Kasus 24 A terpeleset, jatuh terkapar dan bagian belakang kepalanya membentur lantai dan menderita kerusakan otak sebagian. Karena itu, sementara ini ia tidak memiliki kemampuan untuk menentukan kehendaknya. Selama periode ini, A menyatakan ke B bahwa ia ingin menjual mobilnya dengan harga € 3.000 (harga normal). B, yang tidak memiliki cara yang memadai untuk mengetahui gangguan mental yang dialami A, setuju dengan penawaran tersebut. Apakah di sini terdapat kontrak yang sah?

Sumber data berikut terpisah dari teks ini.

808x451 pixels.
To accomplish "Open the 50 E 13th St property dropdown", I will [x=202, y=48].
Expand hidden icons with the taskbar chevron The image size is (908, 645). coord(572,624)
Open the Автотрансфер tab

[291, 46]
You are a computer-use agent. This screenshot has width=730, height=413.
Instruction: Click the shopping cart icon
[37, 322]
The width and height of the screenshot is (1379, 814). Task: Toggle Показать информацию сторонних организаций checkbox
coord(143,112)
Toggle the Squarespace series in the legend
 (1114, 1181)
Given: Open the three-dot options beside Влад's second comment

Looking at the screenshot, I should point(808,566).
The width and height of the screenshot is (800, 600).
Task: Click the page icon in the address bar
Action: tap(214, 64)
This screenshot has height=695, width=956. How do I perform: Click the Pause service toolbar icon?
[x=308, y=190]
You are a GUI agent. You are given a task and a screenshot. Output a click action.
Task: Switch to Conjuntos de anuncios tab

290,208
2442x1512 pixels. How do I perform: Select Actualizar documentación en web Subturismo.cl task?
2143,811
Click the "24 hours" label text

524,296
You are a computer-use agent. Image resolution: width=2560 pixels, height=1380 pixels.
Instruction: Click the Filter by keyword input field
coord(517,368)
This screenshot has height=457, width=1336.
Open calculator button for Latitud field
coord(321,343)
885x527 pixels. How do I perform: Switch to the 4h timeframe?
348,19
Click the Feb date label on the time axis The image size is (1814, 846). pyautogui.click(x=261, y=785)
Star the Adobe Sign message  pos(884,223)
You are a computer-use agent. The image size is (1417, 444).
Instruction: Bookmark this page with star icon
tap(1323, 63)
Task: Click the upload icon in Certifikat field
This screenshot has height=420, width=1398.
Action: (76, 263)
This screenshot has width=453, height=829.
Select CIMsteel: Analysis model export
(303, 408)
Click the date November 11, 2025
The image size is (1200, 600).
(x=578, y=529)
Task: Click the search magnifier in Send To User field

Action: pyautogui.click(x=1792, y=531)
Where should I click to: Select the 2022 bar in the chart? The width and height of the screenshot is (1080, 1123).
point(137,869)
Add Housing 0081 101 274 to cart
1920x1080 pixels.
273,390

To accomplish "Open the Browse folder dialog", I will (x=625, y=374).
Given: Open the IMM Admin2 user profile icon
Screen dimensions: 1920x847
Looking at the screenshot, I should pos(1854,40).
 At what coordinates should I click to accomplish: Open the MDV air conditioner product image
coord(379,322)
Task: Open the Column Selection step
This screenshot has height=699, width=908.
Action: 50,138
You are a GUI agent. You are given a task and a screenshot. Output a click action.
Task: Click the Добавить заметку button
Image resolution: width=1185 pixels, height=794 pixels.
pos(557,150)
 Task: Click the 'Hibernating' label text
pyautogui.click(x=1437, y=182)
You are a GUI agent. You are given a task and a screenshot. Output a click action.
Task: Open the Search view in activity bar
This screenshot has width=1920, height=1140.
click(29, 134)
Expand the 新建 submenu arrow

Kasus 25 A, seorang kurator dari sebuah Museum Sastra, telah diberikan cuti sakit karena pengerahan tenaga secara berlebihan. Selama periode ini, A mengirimkan pesan kepada dewan museum yang menyatakan bahwa ia sepenuhnya telah kehilangan minat dalam sastra dan bahwa ia ingin mendirikan sebuah sekolah mengemudi di Prancis Selatan. Dia menyumbangkan koleksi pribadinya yang panjang dari cetakan-cetakan pertama dan manuskrip-manuskrip ke Museum. Kemudian, A menyesali apa yang telah dia lakukan dan mengklaim bahwa dia telah bertindak di bawah pengaruh gangguan mental.

Haruskah dibenarkan jika museum membuktikan bahwa: (a) A benar-benar ingin menyumbang pada saat ia menyatakan

untuk melakukan hal itu? (b) Pernyataan itu tidak dibuat di bawah pengaruh gangguan mental?